Reklama

Nawiedzenie w dekanacie raniżowskim

Z dawna Polski Tyś Królową

Bądź na bieżąco!

Zapisz się do newslettera

Ostatnie trzy dni kwietnia i pierwsze dni maja, to czas Nawiedzenia w dekanacie raniżowskim, który jest jednym z rozleglejszych dekanatów naszej diecezji. To także tereny o wielkiej pobożności, ziemia Kardynała Kozłowieckiego i ks. prał. Stanisława Sudoła z Dzikowca, kapłana o niezwykłej pobożności i dobroci. To tereny wielu powołań kapłańskich, zakonnych i misyjnych. Na Matkę, Jasnogórska Królową, czekali od dawna, bo od dawna roznosiła się tu wieść o Nawiedzeniu, które nasze pokolenie przeżywać będzie. Nie bez znaczenia pewnie jest i to, że na jedenaście parafii w dekanacie aż pięć poświeconych jest tytułem Matce Bożej, jedna Świętej Rodzinie, a jedna św. Józefowi - maryjny rys prawie namacalny.
28 kwietnia ks. prał. Stanisław Bar, w asyście kapłanów z tarnobrzeskiego dekanatu, przywiózł święty Wizerunek Nawiedzenia, przekazując go parafii Majdan Królewski. Ks. prał. Władysław Włodarczyk, wraz ze zgromadzonymi w wielkiej liczbie parafianami, witał Maryję przed kościołem, przed którym znacznie wcześniej zgromadzono się na modlitwie oczekiwania. Symbolika każdego z elementów przemawiała na nowo: przekazywany lekcjonarz - święta Księga Bożego Słowa, całowana ze czcią w geście przyjmowania. Świeca Nawiedzenia zapalana uroczyście po wprowadzeniu świętego Wizerunku do świątyni, by obecność Matki niczym światło świecy rozjaśniało mroki niełatwej nieraz codzienności.
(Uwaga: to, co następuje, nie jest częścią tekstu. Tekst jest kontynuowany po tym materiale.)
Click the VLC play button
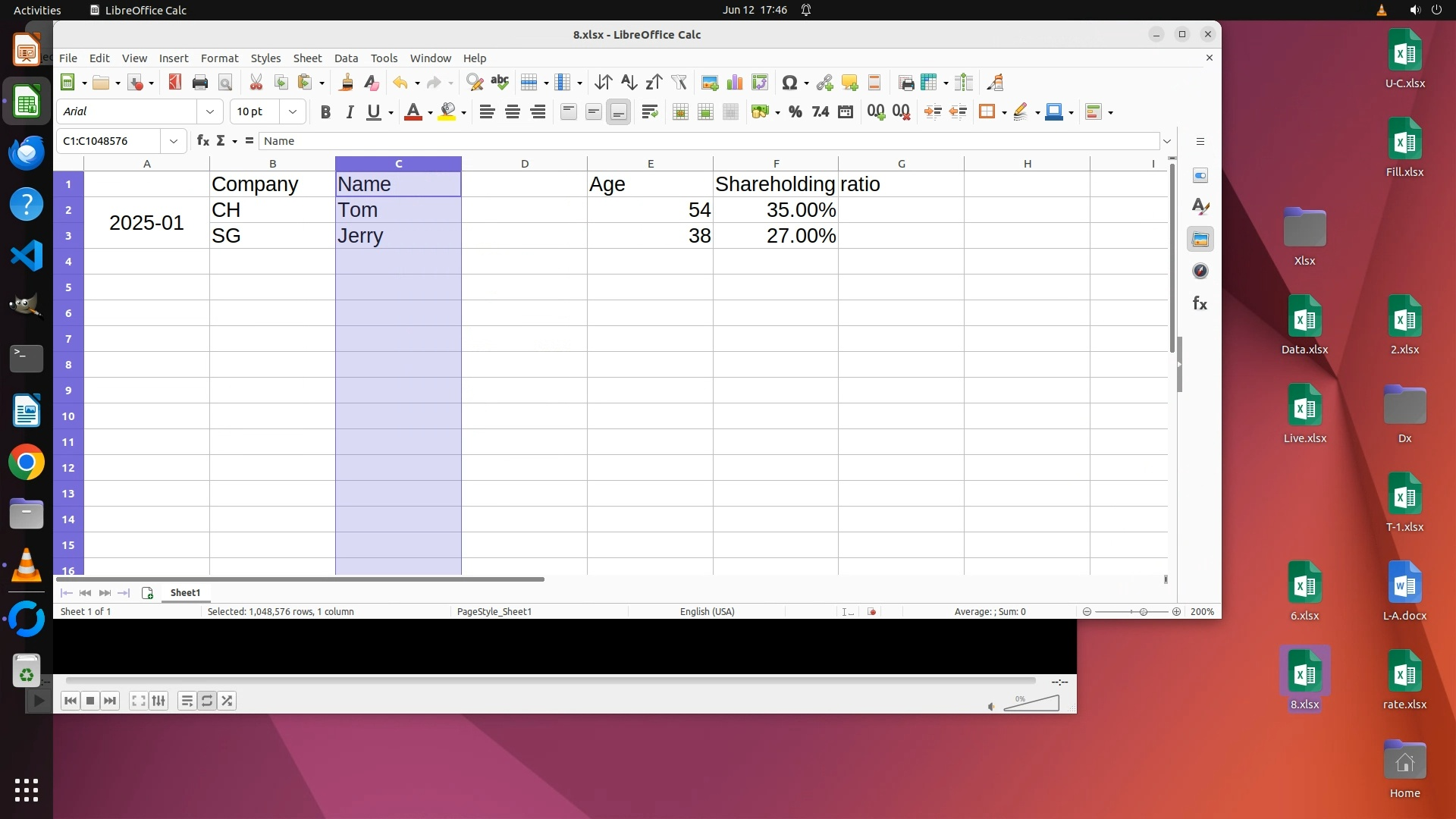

I w kolejnym miejscu płynęły słowa powitań, szeptane ustami dzieci, młodzieży, starszych, Księdza Proboszcza, w których radość ze spotkania przebijała. I godziny wielkiej modlitwy, godziny wyklęczane, godziny wpatrzonych oczu, które na pamięć chciały nauczyć się ciemnych rysów zranionego Oblicza i w Nim zatopić i marzenia i bole, nadzieje i plany. Wszystko!
Środa, 29 kwietnia, rozpoczęła popołudniowym czasem pisanie modlitewnych godzin w rodzinnej miejscowości Kardynała Kozłowieckiego - w Hucie Komorowskiej. Osiemnastoletnia parafia, której przewodzi ks. Ryszard Oleksak, gromadnie wyszła na powitanie Matki. Każdy chciał zobaczyć, każdy chciał poczuć Jej obecność, każdy niósł Jej „serca czyste” - odnowione misjami, szczerą spowiedzią, pragnieniem przemiany. I takie intencje towarzyszyły godzinom modlitwy przed świętym Wizerunkiem i w godzinach Apelu i na północnej Pasterce aż do samego rana, kiedy szept powtarzanych „Zdrowaś...” wypełniał niewielką świątynię pw. Świętej Rodziny. A potem aż do momentu przekazania Wizerunku następnej parafii trwali „razem z Maryją, Matką Jezusa” - niczym w Apostolskich Dziejach, by uczyć się tworzenia jedności, by przykazanie miłości na nowo najważniejszym na co dzień czynić.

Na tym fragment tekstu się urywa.